I have been living my new healthy lifestyle for six weeks now and I feel AMAZING.  I have not had a slice of bread or a noodle of pasta or a dessert for six weeks and I have never felt better in my LIFE.  My energy level is steady and continuous throughout the day right up until bed time.  My asthma is better and I am no longer taking the Singulair.  (I am still taking a puff of my inhaler before a workout and often before bed, more as a precautionary measure).  I am NEVER bloated.  I used to be in a permanent state of bloat and would have to unbutton the top button of my pants after a meal (even at work LOL!).

I have lost 13 pounds and a whole pants size, and my husband says that I look perfect and he thinks I do not have to lose any more if I don’t want to (but I do want to).  I think he is so happy to see me finally feeling better.

Oh, and my sugar cravings have pretty much disappeared.  I have Dr.

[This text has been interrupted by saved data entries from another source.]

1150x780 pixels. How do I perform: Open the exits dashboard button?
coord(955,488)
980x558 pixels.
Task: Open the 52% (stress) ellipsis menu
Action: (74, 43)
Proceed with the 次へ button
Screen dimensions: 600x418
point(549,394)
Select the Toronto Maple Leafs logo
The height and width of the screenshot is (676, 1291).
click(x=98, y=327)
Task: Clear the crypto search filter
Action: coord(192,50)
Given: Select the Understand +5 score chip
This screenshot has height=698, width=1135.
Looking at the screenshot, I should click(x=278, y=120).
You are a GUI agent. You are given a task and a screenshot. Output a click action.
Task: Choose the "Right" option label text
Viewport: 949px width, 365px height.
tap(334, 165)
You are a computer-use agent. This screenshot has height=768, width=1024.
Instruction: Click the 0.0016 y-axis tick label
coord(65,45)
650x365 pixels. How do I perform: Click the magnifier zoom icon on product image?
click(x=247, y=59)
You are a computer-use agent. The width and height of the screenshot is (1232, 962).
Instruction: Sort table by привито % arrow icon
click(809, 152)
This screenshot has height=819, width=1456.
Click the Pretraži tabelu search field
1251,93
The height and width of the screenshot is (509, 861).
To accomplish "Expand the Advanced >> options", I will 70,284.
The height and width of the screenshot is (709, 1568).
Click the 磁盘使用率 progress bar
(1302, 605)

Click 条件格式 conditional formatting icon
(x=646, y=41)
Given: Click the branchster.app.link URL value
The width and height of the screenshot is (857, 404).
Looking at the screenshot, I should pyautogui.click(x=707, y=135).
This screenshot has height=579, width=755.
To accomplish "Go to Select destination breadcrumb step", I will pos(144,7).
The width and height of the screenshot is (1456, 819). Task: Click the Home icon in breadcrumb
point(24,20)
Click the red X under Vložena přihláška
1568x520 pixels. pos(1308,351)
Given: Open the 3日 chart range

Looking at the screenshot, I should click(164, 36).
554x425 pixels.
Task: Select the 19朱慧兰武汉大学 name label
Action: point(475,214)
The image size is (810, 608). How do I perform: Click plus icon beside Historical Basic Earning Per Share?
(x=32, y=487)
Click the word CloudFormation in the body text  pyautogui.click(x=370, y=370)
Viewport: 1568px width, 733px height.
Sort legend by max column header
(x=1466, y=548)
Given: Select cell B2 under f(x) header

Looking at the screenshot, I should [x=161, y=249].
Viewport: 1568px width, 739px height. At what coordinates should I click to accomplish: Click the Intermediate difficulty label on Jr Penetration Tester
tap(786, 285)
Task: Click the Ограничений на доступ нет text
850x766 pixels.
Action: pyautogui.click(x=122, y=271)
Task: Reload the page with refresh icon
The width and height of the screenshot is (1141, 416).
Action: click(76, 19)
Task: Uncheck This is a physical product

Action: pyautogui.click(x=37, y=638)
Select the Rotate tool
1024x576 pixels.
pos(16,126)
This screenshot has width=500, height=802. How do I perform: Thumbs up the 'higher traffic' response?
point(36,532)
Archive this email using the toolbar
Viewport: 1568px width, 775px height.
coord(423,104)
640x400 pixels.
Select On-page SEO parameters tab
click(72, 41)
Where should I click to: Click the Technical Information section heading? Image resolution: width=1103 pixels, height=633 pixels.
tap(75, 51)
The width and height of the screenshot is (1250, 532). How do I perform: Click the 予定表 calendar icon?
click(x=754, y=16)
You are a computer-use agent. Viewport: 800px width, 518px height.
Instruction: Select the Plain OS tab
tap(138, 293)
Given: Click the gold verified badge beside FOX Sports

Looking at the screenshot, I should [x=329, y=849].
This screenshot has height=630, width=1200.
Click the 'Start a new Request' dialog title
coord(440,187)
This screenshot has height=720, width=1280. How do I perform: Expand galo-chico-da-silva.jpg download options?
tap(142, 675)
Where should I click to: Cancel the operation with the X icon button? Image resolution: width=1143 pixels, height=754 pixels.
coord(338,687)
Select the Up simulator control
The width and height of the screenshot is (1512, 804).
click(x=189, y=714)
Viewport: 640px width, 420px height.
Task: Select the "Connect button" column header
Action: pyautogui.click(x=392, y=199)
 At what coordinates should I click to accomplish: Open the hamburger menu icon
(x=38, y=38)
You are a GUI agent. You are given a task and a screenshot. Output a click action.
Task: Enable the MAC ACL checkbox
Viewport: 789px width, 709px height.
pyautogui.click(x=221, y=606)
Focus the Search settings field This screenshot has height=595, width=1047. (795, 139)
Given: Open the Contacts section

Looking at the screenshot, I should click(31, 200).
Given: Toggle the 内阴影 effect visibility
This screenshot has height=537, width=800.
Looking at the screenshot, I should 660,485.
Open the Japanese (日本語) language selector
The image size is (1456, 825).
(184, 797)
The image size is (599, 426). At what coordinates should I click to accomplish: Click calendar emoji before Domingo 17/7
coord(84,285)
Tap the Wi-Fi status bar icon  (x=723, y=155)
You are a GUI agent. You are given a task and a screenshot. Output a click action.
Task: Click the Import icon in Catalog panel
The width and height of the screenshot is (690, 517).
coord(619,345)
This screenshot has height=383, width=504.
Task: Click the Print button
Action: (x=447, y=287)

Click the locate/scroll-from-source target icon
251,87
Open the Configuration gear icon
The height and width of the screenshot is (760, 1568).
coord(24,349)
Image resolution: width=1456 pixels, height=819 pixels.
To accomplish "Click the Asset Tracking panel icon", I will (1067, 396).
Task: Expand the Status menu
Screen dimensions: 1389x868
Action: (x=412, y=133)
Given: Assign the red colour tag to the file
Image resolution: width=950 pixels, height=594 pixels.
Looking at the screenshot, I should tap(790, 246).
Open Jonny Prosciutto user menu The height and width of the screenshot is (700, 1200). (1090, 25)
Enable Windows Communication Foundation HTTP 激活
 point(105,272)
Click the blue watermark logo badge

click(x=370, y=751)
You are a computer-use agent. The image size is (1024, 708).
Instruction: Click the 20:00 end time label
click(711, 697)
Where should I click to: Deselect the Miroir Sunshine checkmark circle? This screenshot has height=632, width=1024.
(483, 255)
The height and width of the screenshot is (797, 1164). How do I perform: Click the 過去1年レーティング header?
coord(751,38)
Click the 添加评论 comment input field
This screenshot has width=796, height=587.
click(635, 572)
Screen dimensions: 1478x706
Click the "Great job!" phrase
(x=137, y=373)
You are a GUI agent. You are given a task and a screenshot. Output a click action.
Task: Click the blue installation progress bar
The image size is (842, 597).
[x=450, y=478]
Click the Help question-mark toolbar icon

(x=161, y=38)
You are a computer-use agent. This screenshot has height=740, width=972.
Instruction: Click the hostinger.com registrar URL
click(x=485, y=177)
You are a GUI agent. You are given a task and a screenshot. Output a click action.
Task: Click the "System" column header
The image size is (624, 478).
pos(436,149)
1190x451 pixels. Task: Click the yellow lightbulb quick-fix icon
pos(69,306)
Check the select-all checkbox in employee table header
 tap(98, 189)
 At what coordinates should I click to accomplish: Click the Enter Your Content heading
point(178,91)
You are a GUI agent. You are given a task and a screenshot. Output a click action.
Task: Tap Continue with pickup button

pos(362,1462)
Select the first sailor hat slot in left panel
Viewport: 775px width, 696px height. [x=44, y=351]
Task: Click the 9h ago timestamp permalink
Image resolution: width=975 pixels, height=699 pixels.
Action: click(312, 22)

J to thank for that, I think.  He recommended that I take chromium picolinate to help with cravings and I don’t know if it’s only in my head, but it’s definitely working!!!

I know myself too well to let my guard down though.  Although I have never eaten this well for this long I still do not trust myself.  This weekend I have two parties to go to.  I feel utterly confident that I will be successful in avoiding the junk food traps, but you never know.  Wish me luck!

Thanks for reading! :D

February 9, 2012 / Carla

Feeling good

A quick post tonight…

Damiano woke up in the middle of the night last night with a sore throat and a fever and I feel like I might be coming down with something as well so I am going to go to bed early!  I haven’t been sick yet this winter *knock on wood* which is very unusual for me.  Last year I was sick almost every month!

Once again my eating was superb today, but I haven’t been able to get in any exercise yet this week.  I will definitely jump on the treadmill at my mil’s home gym tomorrow when we go for dinner!

A couple of weeks ago I had mentioned that I was going to stop recording everything in the Loseit app.  Well, I only stopped for two or three days and I missed it so I have been recording my food and exercise this whole time really!  I am getting very good at eating according to hunger and not according to what the app says.  But I do like to see the breakdown of fats and carbs and proteins at the end of the day.  I noticed that when my carbs were too low I was short on energy, so I added a serving of fruit later in the day and I felt amazing!  So in that way it’s been really helpful.

My clothes are really getting loose so I’m hoping to be down another pound any day now!

Have a nice evening and thanks for reading! :)

February 8, 2012 / Carla

I love vegetables

This week I have been focusing on eating a lot of vegetables.  I have made my lunch salads bigger and I am now offering (and partaking of) more varieties of vegetables at the dinner table.  I can’t explain how much energy I have every day.  It doesn’t mean that I never get tired – I do, but not nearly as easily as before.  But I just feel calmer and more able to handle stuff.

Speaking of handling stuff, I spoke to my boss today and we had a nice cozy chit-chat where I explained how busy I am.  We came to an agreeable compromise about taking on more work and I feel so much better!  Compromise always seems like giving in to me, but I will do my best! ;)

I think I am finally getting to a point where my food choices are becoming very automatic.  That doesn’t mean that I am on autopilot eating the same things over and over.  I often put great thought into my meals.  I mean that it is becoming easier and easier for me to make healthy choices without it being a difficult choice.  At night I prepare a big mixed salad with a protein for my lunch the following day.  I used to believe that eating at Tim Horton’s was so much easier than preparing a lunch, but now I find it’s easier to prepare my salad than go out to eat!

Honestly, in the evenings I am not even that hungry.  I came home from work and snacked on some grapes while I read.  We ended up having filet mignon on the bbq at around 7 pm and I wasn’t even that hungry!  Weird, but fabulous for someone like me who used to always be so hungry.